Disclaimer: This outline is sourced directly from the APUSH Course Framework released by the College Board. This is a lightweight, web-friendly format for easy reference. Omninox does not take credit for this outline and is not affiliated with the College Board. AP is a reserved trademark of the College Board.

This post is part of a completed curriculum outline of the AP US History 2020 course framework. Refer the other units in this curriculum outline below.

Unit 9
Unit 8
Unit 7
Unit 6 (you are here)
Unit 5
Unit 4
Unit 3
Unit 2
Unit 1

TOPIC 6.1 - Contextualizing Period 6

Unit 6_Learning Objective A: Explain the historical context for the rise of industrial capitalism in the United States.

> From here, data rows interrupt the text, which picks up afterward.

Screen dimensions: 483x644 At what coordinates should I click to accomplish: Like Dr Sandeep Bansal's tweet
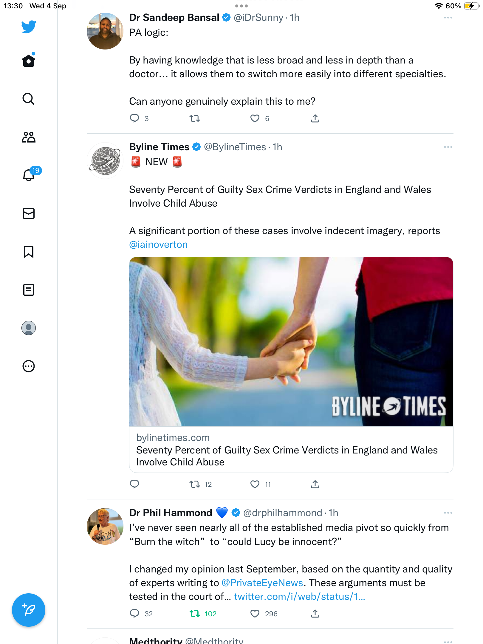pos(255,119)
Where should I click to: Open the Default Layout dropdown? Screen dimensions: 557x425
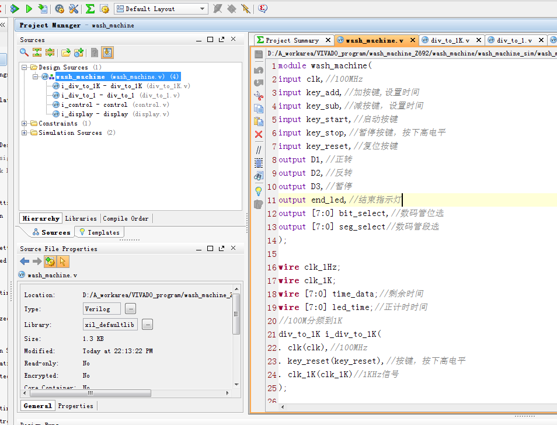tap(203, 9)
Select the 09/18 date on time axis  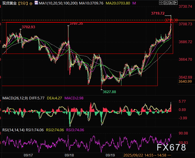69,155
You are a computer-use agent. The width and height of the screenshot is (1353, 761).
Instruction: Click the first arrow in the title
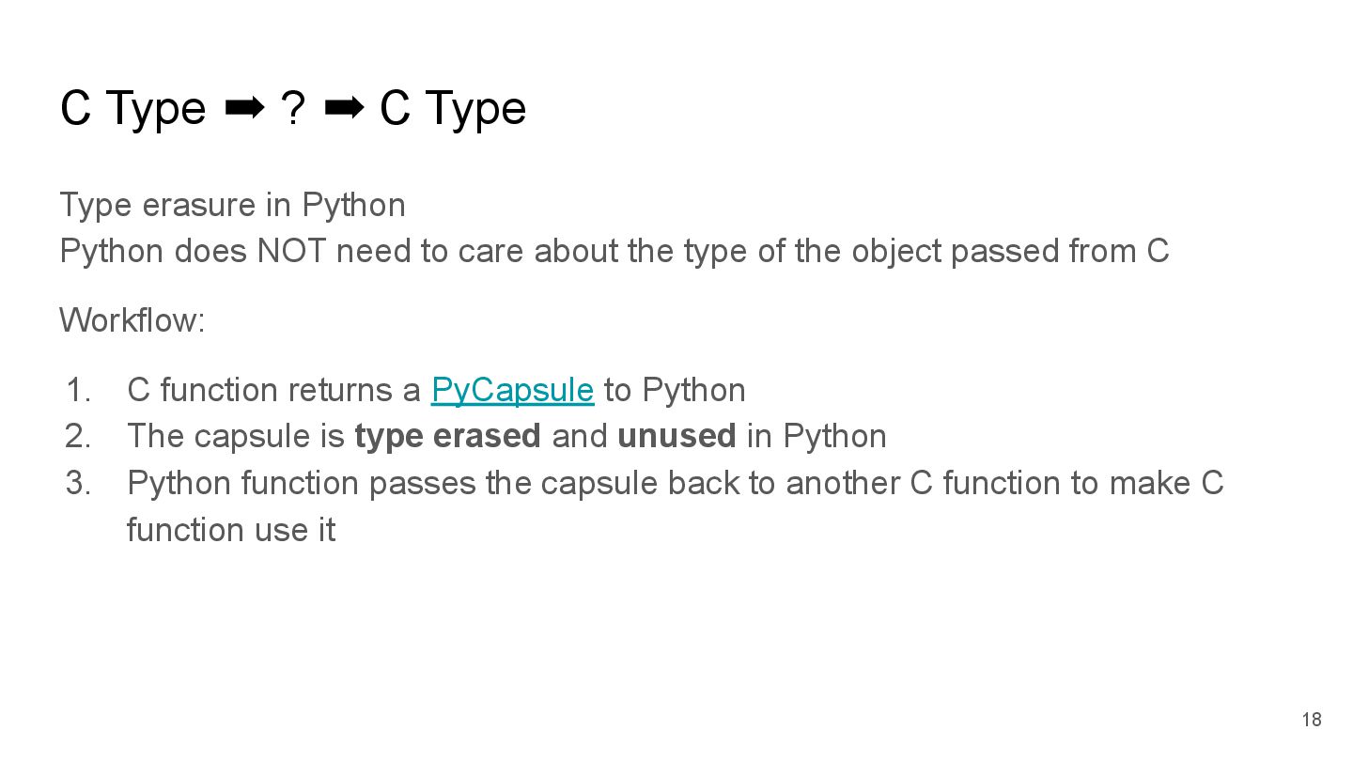coord(244,109)
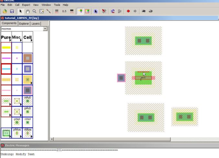Click the red go-back arrow
Viewport: 219px width, 158px height.
[x=128, y=11]
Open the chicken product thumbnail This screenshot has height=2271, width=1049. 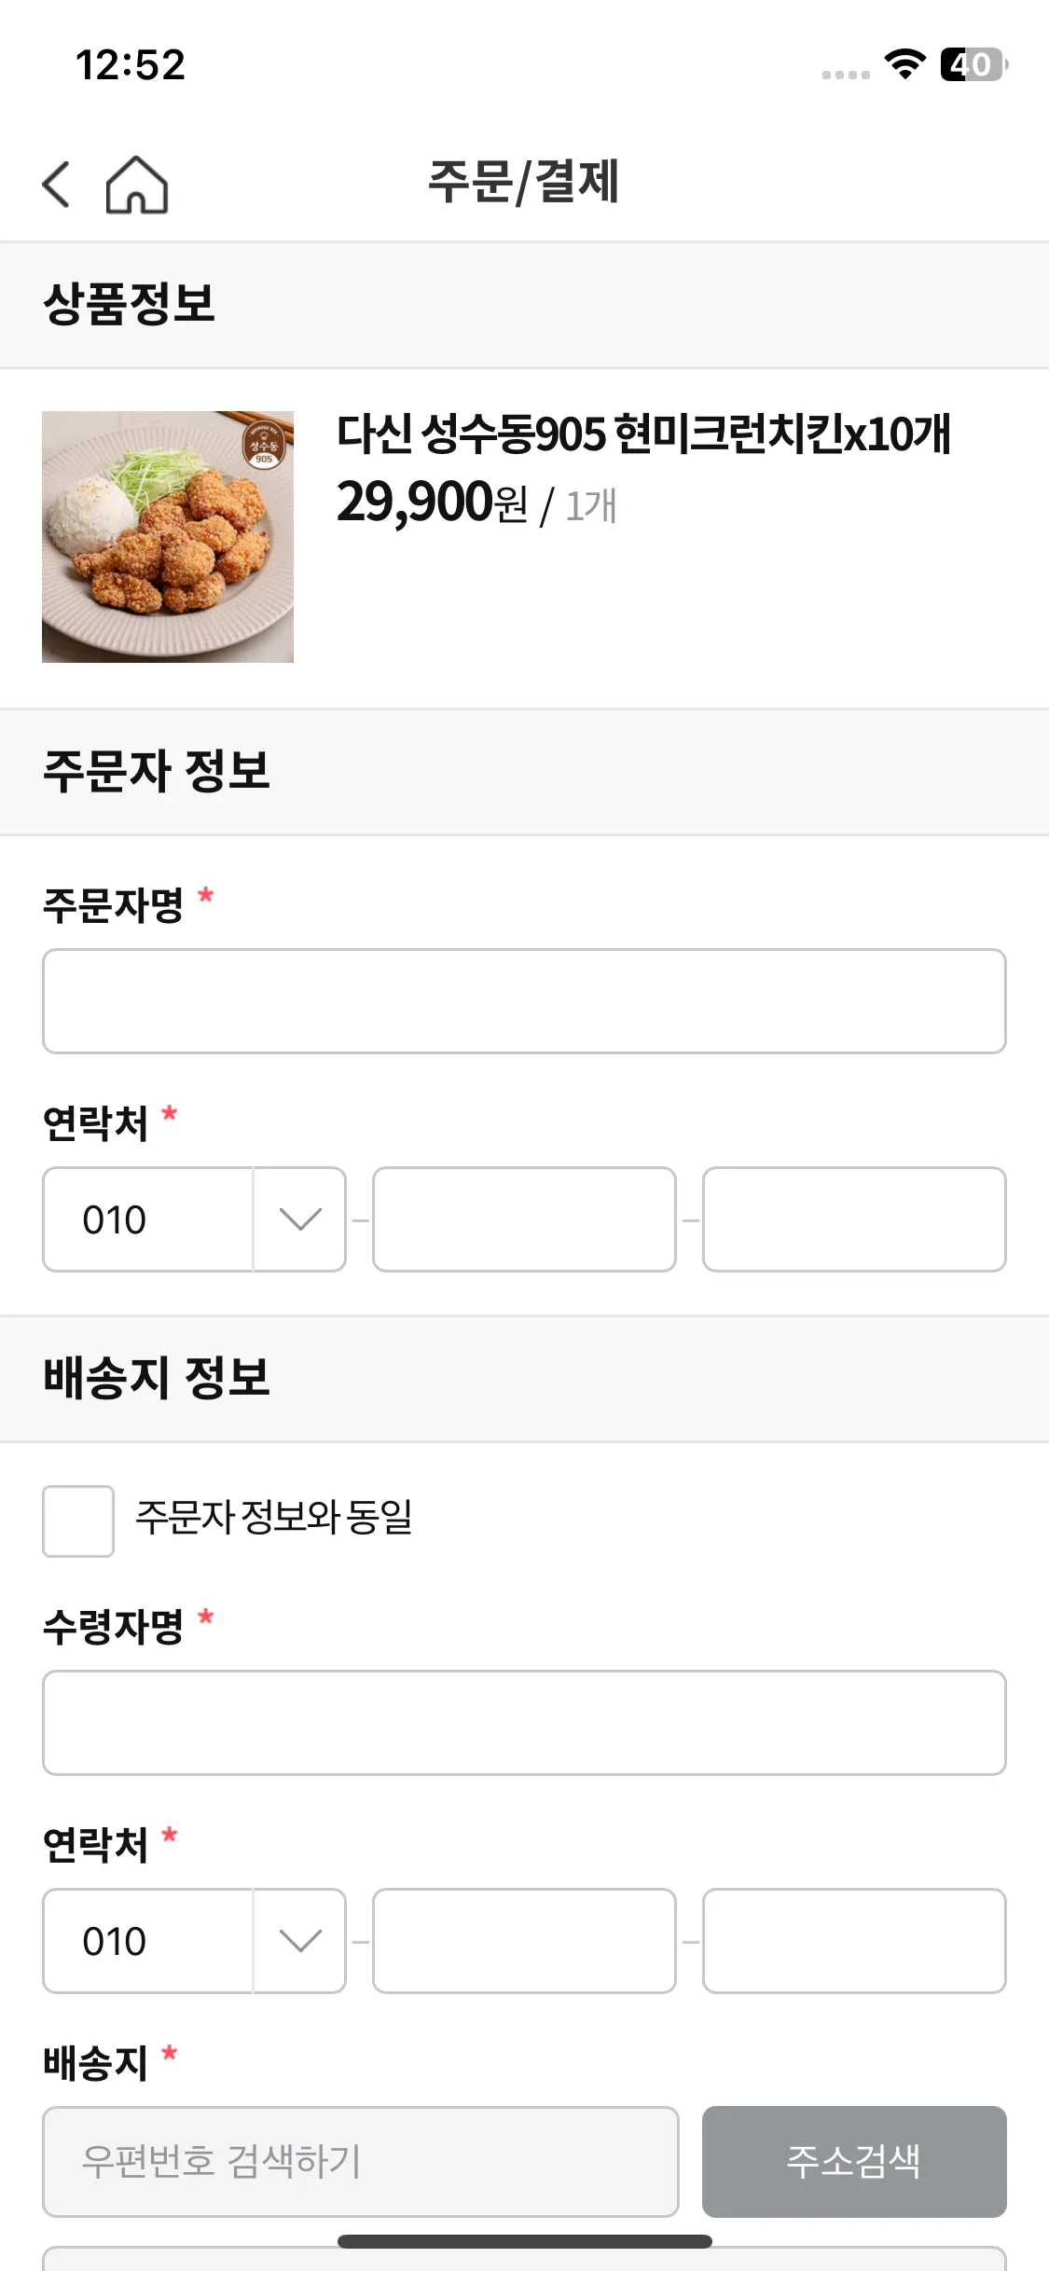pos(168,537)
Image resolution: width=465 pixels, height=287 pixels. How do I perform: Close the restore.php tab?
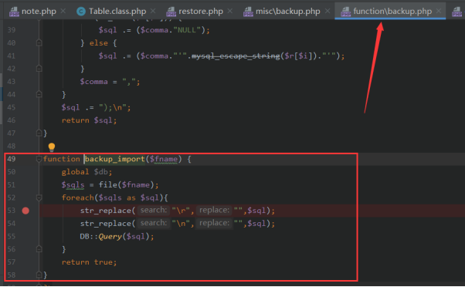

  • KC-6.1: Technological advances, large-scale production methods, and the opening of new markets encouraged the rise of industrial capitalism in the United States.
    • KC-6.1.I: Large-scale industrial production—accompanied by massive technological change, expanding international communication networks, and pro-growth government policies—generated rapid economic development and business consolidation.
    • KC-6.1.II: A variety of perspectives on the economy and labor developed during a time of financial panics and downturns.
    • KC-6.1.III: New systems of production and transportation enabled consolidation within agriculture, which, along with periods of instability, spurred a variety of responses from farmers.
  • KC-6.2: The migrations that accompanied industrialization transformed both urban and rural areas of the United States and caused dramatic social and cultural change.
    • KC-6.2.I: International and internal migration increased urban populations and fostered the growth of a new urban culture.
    • KC-6.2.II: Larger numbers of migrants moved to the West in search of land and economic opportunity, frequently provoking competition and violent conflict.
  • KC-6.3: The Gilded Age produced new cultural and intellectual movements, public reform efforts, and political debates over economic and social policies.
    • KC-6.3.I: New cultural and intellectual movements both buttressed and challenged the social order of the Gilded Age.
    • KC-6.3.II: Dramatic social changes in the period inspired political debates over citizenship, corruption, and the proper relationship between business and government.

TOPIC 6.2 - Westward Expansion: Economic Development

Unit 6_Learning Objective B: Explain the causes and effects of the settlement of the West from 1877 to 1898.

  • KC-6.1.III.A: Improvements in mechanization helped agricultural production increase substantially and contributed to declines in food prices.
  • KC-6.1.III.B: Many farmers responded to the increasing consolidation in agricultural markets and their dependence on the evolving railroad system by creating local and regional cooperative organizations.
  • KC-6.1.I.A: Following the Civil War, government subsidies for transportation and communication systems helped open new markets in North America.
  • KC-6.2.II.A: The building of transcontinental railroads, the discovery of mineral resources, and government policies promoted economic growth and created new communities and centers of commercial activity.

TOPIC 6.3 - Westward Expansion: Social and Cultural Development

Unit 6_Learning Objective B: Explain the causes and effects of the settlement of the West from 1877 to 1898.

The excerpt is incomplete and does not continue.